L’objectif de l’application était de réduire les temps d’attente aux urgences et les visites inutiles à l’hôpital.
Grâce à ses connaissances en biologie, elle avait déjà une certaine compréhension des systèmes de santé, mais ce projet lui a permis d’aller au-delà de sa formation universitaire.
« Honnêtement, je n’avais pas l’impression d’utiliser beaucoup mon diplôme », dit-elle. « C’est plutôt l’expérience acquise lors de défis précédents qui m’a aidé. J’ai fini par faire le travail créatif : le prototype du site Web, le logo, le PowerPoint et les présentations ».
Mikayla considère que ces défis l’ont aidée à développer des compétences fondamentales qu’elle n’avait pas acquises dans le cadre de ses études.

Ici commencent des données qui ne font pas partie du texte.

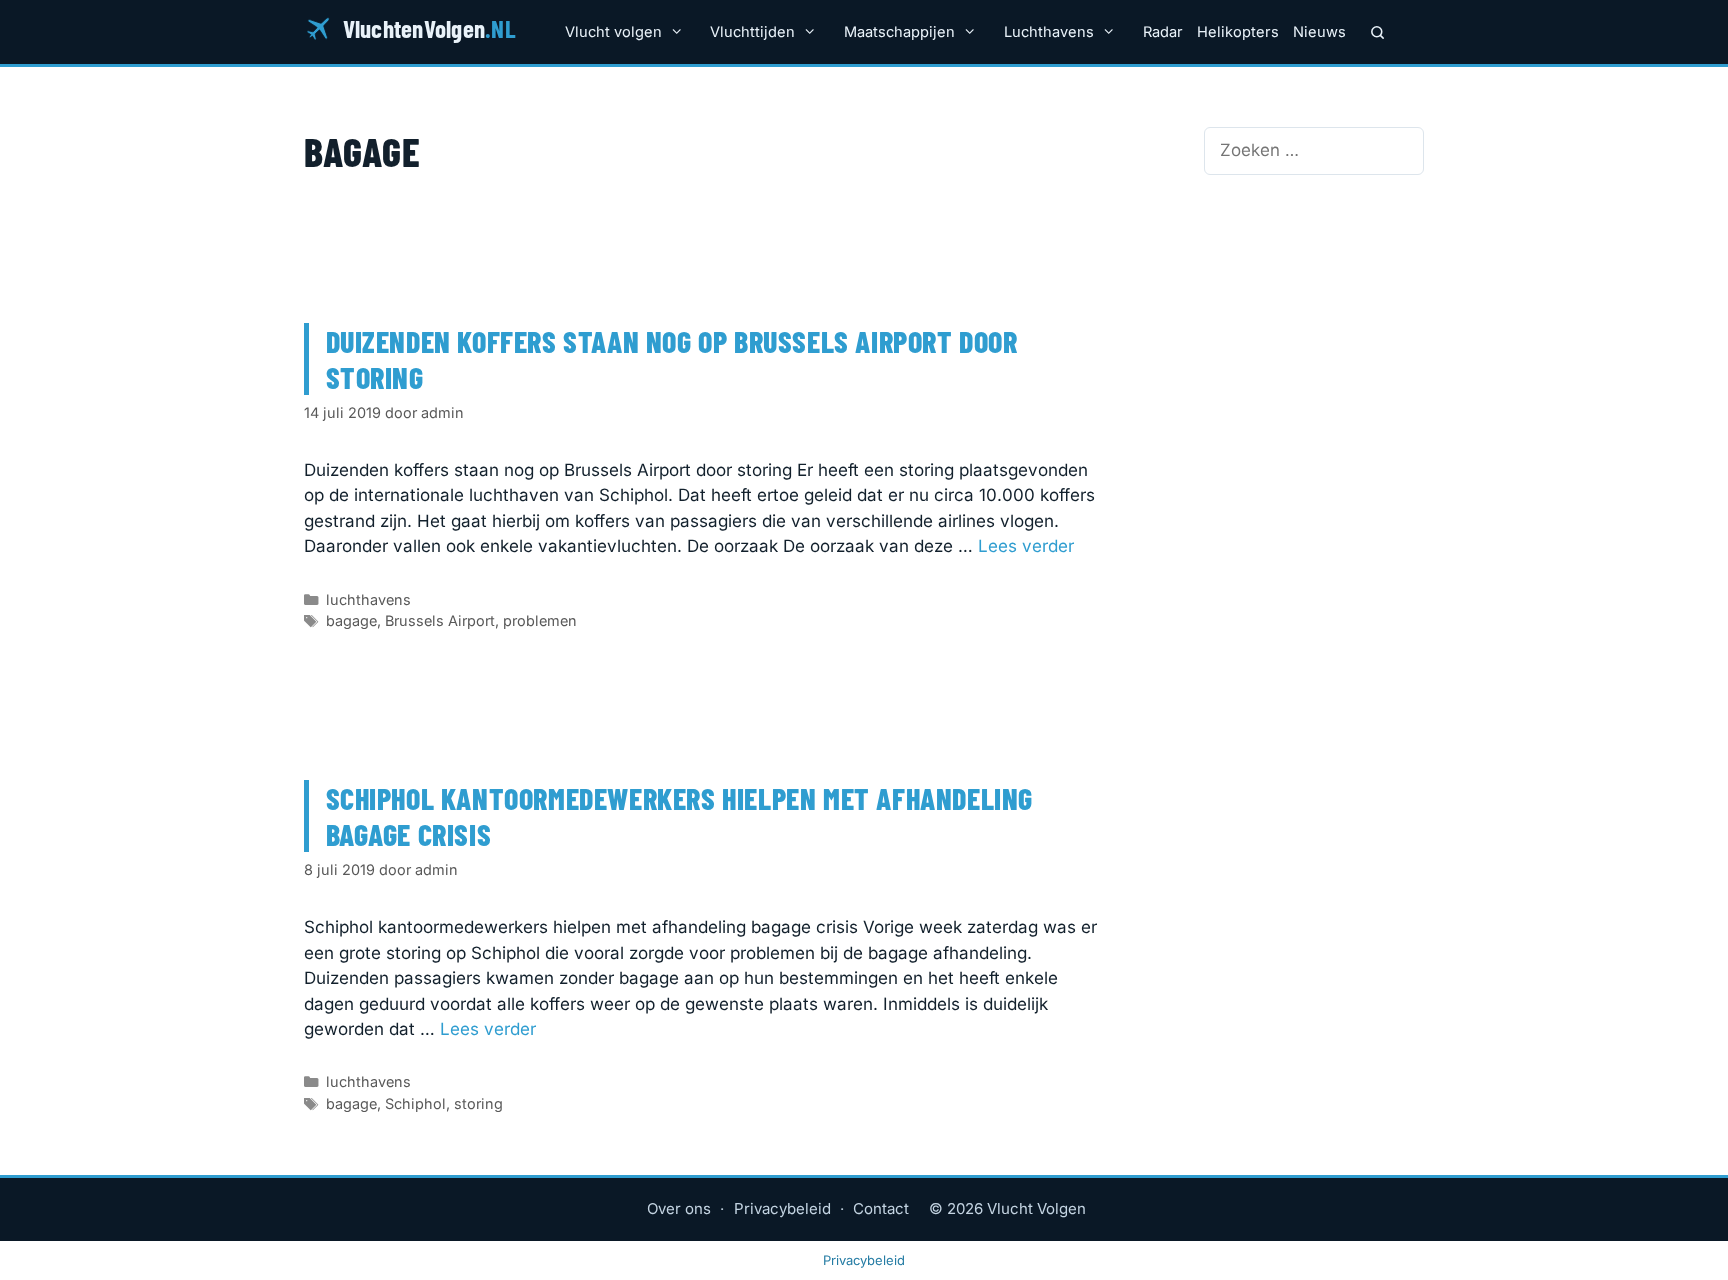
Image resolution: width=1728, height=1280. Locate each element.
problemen (540, 620)
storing (478, 1103)
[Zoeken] (1377, 32)
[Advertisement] (1314, 320)
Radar (1163, 32)
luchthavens (368, 599)
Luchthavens (1049, 32)
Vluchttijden (752, 32)
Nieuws (1319, 32)
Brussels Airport (440, 620)
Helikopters (1238, 32)
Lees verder (1026, 546)
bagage (351, 620)
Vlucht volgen (613, 32)
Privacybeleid (782, 1208)
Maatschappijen (899, 32)
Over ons (679, 1208)
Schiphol (415, 1103)
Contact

« À l’école, on ne nous apprend pas vraiment à faire une bonne présentation. Il faut une accroche. Il faut raconter une histoire. Il faut maintenir l’intérêt du public. Ce sont le genre de choses que j’ai apprises grâce à Catalyst ».
Son expérience a culminé en un moment mémorable lors de la remise des diplômes.
« Le président a en fait souligné mon nom dans son discours concernant le défi Catalyst. Ça a été un moment fort ».
Un autre moment fort de son dernier événement a été l’occasion de rencontrer des mentors du secteur.
« Une fois notre MVP mis sur papier, on a eu une journée où plein de leaders du secteur sont venus nous donner des conseils personnalisés. Ils ont posé des questions auxquelles nous n’avions pas pensé. Cela nous a vraiment aidés à affiner notre idée. »
Ce type d’accès à des innovateurs du monde réel a eu un impact durable.
« On vous donne une version des faits dans les médias, mais on ne vous donne pas l’autre version. Nous avons pu entendre les témoignages de chirurgiens, de directeurs d’hôpitaux et d’infirmiers. Il se passe tellement plus de choses en coulisses. Cela nous a aidés à concevoir notre projet de manière à ce qu’il trouve un véritable écho auprès du public ».
Elle conseille à tous ceux qui recherchent un épanouissement personnel et une communauté de s’impliquer dans les défis du campus, et explique comment sa participation a changé sa vision de l’avenir.
« Tellement que j’envisage de faire une maîtrise en commerce », dit-elle. « Ça m’a vraiment ouvert les yeux sur l’immensité du monde. Il y a tellement plus d’options que médecin, avocat, vétérinaire ou infirmier. Il faut des personnes créatives qui créent des possibilités d’emploi pour les autres ».